▶ **Task directions**: Exactly the lines below from the one with "Task: Close the live video viewer" up to and including the one with "Open Steam from" make up the answer, with nothing else added.

▶ **Records for processing**:
────────────────
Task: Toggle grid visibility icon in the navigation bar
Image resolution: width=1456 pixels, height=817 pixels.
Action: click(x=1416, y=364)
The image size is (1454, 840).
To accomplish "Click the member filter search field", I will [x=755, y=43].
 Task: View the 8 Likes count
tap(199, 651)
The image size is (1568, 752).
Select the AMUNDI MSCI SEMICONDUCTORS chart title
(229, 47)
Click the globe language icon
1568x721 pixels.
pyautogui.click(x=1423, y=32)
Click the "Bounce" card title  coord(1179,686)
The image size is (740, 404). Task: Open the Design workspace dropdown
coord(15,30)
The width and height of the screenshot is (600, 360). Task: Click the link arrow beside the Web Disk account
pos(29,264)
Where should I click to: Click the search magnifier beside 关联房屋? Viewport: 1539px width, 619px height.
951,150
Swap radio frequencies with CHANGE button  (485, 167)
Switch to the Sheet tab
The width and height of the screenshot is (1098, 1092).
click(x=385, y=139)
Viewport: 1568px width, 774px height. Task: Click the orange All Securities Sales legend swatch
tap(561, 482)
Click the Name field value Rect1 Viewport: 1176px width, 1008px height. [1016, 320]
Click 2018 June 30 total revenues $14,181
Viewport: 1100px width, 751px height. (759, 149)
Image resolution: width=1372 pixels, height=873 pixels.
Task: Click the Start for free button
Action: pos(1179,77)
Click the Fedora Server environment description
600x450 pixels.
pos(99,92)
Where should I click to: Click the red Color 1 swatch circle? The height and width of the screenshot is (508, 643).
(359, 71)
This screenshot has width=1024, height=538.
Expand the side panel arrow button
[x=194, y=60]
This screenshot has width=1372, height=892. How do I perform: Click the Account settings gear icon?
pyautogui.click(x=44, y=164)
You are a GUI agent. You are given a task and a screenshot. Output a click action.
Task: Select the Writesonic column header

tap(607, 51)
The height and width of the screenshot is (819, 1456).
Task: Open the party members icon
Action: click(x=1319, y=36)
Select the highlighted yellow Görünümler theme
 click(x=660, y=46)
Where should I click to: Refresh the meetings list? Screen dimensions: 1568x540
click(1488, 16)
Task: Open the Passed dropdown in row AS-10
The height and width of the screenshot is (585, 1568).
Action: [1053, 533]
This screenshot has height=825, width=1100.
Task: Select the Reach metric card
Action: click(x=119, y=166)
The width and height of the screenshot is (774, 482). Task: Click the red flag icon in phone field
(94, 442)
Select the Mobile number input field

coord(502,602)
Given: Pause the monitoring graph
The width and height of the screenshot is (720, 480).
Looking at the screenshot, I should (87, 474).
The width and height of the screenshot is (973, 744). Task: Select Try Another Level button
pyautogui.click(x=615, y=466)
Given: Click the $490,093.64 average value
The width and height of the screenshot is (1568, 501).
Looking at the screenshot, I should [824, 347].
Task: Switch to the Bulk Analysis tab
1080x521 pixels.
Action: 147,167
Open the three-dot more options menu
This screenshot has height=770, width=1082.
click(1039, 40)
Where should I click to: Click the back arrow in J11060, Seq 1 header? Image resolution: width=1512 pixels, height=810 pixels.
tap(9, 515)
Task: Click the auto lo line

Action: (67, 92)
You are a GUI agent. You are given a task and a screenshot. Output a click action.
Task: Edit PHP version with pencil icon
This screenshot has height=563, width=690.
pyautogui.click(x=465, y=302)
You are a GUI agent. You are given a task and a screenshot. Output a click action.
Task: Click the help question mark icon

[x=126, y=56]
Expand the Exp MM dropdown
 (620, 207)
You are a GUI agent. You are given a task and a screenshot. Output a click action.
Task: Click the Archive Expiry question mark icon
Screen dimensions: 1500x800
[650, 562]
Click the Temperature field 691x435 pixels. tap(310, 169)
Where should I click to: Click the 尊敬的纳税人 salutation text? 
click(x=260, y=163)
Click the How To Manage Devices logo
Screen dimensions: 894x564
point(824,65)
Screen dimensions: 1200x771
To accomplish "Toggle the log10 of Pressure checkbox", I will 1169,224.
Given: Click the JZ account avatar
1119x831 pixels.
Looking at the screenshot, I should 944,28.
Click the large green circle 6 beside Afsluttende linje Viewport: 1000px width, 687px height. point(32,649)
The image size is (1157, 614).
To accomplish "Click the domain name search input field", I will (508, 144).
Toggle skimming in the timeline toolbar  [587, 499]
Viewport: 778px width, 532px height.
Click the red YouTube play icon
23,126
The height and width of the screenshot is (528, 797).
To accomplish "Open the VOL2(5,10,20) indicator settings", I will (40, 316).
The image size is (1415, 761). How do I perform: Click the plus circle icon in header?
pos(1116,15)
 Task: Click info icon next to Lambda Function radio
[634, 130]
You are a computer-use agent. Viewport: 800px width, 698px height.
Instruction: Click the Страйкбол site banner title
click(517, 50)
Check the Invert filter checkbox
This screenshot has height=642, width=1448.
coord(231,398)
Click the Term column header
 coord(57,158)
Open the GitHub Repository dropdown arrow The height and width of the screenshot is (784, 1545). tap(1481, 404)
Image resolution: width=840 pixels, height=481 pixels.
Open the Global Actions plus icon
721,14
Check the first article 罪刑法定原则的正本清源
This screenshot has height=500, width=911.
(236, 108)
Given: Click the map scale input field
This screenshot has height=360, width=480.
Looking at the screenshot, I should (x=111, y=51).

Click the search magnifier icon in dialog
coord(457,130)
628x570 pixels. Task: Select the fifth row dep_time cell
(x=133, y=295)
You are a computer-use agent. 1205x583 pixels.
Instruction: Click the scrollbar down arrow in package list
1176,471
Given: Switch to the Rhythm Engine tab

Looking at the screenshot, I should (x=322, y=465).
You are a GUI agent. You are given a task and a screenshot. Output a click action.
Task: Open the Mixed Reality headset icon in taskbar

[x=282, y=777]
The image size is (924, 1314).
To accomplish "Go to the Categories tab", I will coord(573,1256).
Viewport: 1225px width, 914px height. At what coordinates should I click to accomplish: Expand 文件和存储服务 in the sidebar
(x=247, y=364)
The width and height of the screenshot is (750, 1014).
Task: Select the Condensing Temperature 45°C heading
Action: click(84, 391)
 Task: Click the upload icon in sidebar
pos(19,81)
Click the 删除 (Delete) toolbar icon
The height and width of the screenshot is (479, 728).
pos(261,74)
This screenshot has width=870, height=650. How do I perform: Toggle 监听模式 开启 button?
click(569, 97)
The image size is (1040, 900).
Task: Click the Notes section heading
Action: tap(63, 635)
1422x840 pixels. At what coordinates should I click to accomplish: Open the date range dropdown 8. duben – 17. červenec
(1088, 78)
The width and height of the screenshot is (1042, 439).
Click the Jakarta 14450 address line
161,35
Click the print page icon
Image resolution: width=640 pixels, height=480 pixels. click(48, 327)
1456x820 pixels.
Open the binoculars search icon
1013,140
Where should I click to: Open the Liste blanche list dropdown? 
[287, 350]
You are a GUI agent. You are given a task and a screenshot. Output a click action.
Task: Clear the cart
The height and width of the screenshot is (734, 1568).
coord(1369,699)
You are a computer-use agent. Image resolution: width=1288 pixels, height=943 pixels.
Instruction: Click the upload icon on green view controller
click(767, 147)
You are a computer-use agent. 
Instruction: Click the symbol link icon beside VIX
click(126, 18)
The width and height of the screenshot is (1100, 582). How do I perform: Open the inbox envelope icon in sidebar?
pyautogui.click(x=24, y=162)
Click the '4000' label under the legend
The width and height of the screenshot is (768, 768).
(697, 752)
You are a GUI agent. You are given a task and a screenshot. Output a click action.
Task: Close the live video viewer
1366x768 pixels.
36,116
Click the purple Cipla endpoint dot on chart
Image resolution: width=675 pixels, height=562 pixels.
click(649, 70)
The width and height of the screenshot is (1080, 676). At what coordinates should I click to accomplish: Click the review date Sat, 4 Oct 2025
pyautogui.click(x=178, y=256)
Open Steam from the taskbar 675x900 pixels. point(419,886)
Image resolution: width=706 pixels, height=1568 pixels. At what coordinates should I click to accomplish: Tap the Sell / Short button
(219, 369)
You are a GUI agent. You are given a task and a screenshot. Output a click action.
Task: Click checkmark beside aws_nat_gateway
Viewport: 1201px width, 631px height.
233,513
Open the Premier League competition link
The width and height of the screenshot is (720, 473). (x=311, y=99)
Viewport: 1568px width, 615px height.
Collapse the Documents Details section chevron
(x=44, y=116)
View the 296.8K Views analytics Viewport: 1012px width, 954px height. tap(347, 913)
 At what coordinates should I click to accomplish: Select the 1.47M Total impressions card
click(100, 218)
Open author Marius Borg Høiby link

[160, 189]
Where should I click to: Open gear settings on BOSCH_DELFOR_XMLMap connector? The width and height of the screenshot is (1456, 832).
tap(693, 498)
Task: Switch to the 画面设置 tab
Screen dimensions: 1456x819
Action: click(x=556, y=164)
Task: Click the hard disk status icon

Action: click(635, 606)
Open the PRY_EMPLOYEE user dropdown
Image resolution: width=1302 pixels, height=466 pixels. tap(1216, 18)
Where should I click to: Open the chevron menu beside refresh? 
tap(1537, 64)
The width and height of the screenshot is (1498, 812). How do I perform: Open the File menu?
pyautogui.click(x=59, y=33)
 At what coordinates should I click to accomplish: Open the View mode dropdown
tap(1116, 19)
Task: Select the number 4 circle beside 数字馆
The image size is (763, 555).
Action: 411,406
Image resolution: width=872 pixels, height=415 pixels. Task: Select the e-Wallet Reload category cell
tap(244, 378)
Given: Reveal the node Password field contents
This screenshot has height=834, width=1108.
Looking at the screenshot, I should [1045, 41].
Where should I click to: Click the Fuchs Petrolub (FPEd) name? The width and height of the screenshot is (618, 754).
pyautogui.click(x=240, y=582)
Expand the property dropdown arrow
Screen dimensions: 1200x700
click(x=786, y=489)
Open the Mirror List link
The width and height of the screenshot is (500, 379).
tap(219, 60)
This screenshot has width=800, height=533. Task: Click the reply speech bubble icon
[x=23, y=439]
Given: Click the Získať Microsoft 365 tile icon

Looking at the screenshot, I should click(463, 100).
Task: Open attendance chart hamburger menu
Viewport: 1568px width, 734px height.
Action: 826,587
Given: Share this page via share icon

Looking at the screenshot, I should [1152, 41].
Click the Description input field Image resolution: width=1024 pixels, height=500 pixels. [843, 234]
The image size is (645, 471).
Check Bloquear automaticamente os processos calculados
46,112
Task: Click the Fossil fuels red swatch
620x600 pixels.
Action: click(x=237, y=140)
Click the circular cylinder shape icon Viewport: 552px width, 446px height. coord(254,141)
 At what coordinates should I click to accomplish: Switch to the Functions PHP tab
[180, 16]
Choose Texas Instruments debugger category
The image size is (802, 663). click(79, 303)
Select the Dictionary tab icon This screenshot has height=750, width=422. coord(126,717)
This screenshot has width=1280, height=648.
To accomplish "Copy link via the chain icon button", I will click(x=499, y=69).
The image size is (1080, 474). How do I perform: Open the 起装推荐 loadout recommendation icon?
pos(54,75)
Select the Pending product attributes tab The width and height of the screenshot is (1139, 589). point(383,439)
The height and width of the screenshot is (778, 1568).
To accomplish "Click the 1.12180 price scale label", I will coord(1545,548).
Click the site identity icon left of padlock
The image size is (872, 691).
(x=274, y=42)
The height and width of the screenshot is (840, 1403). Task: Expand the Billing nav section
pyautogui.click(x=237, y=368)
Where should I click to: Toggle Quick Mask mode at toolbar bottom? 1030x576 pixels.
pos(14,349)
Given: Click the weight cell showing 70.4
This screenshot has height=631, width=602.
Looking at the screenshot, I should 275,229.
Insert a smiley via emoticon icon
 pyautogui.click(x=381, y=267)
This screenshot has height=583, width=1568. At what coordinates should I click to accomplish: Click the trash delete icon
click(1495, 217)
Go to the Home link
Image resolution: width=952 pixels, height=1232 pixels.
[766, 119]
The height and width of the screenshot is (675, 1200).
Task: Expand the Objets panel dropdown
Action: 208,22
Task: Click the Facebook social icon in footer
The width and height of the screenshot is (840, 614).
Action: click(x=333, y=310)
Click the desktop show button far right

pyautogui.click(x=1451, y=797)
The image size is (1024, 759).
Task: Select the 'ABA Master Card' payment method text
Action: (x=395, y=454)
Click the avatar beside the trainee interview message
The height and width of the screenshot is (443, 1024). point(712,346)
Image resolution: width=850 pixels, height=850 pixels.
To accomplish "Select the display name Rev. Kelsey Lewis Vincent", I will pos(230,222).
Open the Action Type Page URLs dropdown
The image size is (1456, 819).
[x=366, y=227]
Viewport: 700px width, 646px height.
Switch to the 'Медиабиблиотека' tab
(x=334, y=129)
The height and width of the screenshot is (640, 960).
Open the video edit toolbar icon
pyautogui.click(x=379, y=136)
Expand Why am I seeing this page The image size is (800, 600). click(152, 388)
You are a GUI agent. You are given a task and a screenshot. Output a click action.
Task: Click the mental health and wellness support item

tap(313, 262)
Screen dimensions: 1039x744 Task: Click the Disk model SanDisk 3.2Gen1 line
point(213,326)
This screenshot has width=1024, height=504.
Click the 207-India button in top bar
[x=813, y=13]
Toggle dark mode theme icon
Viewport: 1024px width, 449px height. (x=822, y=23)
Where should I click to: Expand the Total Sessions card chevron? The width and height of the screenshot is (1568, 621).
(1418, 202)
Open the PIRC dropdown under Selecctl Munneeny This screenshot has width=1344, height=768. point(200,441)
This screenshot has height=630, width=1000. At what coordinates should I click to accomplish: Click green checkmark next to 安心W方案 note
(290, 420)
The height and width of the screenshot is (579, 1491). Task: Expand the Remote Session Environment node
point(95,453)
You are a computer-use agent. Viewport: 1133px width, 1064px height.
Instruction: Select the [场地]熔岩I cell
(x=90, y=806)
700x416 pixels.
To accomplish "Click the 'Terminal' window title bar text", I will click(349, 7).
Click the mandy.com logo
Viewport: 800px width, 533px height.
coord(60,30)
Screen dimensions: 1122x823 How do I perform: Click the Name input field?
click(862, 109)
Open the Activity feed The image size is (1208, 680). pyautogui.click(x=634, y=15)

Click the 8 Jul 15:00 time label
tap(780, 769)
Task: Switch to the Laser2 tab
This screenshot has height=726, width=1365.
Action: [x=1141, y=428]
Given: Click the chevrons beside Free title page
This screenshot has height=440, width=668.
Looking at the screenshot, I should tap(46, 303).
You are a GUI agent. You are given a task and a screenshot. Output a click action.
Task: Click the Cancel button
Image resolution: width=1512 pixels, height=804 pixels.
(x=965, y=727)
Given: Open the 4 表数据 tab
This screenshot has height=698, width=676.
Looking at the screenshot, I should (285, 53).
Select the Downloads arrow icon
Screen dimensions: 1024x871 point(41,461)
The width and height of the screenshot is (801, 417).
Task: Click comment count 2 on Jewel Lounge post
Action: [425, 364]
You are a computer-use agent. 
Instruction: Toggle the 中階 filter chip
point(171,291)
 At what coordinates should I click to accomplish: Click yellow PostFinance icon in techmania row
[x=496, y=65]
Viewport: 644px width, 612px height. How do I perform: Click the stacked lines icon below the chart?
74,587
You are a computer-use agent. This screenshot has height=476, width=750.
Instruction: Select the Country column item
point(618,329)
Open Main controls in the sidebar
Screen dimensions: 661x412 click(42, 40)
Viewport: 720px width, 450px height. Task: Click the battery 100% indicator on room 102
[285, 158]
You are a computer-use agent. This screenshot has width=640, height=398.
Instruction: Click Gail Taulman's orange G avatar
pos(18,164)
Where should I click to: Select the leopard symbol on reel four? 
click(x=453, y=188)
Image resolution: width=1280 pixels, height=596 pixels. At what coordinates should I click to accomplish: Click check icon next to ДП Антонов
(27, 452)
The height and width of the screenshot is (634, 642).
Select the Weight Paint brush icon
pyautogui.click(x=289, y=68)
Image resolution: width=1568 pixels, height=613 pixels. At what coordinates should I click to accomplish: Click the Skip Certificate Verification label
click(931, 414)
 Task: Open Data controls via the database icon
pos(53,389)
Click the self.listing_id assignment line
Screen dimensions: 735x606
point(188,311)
────────────────
▶ **Your solution**:
Task: Close the live video viewer
1366x768 pixels.
36,116
Click the purple Cipla endpoint dot on chart
Image resolution: width=675 pixels, height=562 pixels.
click(649, 70)
The width and height of the screenshot is (1080, 676). At what coordinates should I click to accomplish: Click the review date Sat, 4 Oct 2025
pyautogui.click(x=178, y=256)
Open Steam from the taskbar 675x900 pixels. point(419,886)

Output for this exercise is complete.